Acupuncture needles used in dry needling are exceptionally fine and solid, they are not hollow unlike hypodermic needles. When the needle is inserted the sensation is often described a tingling or a dull ache. Depending on the effect required the needles could be inserted for a few seconds or for several minutes. Patients typically experience a pleasant feeling or relaxation. A stingy sensation can be felt when the needle is inserted. It is not desired for the stingy sensation to be prolonged for several hours (although it is not damaging)

 

The benefits of needling are more than just pain relief or improved range of motion from a particular condition. Many people find that it can lead to increased energy levels, better appetite, and sleep as well as an enhanced sense of overall well-being.

 

Are there any side effects?

If the practitioner is professionally trained and understand the anatomy sufficient, dry needling is a safe technique. There are, however, a few possible side effects. Common mild side effects include bruising, and /or soreness at the area of needling and tightness of the muscle like what can be felt after strenuous exercise. The soreness comes from the micro-trauma caused by the needling and this can last for a few hours up to a couple of days. Also, different people react differently to needling. Some may feel drowsy, nauseous, or dizzy post needling. Some people get more energy and can even feel euphoric. Sweating or dryness in the mouth is common during needling. A few people may also experience an onset of their normal pain, which is an indication that the trigger point has been stimulated. This is not a problem; it normally abates and gets better with continued treatment. Serious side effects are very rare but when they do occur, the most frequent and the most serious is that of a pneumothorax. This happens when needling the muscles over the lungs and a needle accidentally pierces the lung, leading to a partial or full collapse. This is, however,

exceptionally rare. Other possible risks include needling of major blood vessel or nerves, but with a professionally trained practitioner, this should not be a concern. Dry Needling can only be carried out by professionals who have gone through dry needling training.

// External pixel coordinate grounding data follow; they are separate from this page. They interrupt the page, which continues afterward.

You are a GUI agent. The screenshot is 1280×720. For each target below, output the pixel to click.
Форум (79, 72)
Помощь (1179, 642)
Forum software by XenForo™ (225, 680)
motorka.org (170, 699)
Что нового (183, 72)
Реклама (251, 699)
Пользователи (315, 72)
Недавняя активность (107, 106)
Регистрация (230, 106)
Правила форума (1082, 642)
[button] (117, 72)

Is Dry Needling the same as Acupuncture?

Essentially, no. Acupuncture comes from traditional Chinese medicine. Needling certain points along ‘meridians’ aids this process. Dry Needling is based on a Western view of the body and has been developed through Western research. However, there are several similarities between the two techniques, even though the reasoning may differ.

 

Is Dry Needling appropriate for me?

The therapist will perform an assessment on you, depending on your clinical complaint, the state of how sensitive the level of pain you are experiencing as well as other factors are taken into consideration before we decide if Dry Needling is appropriate for you.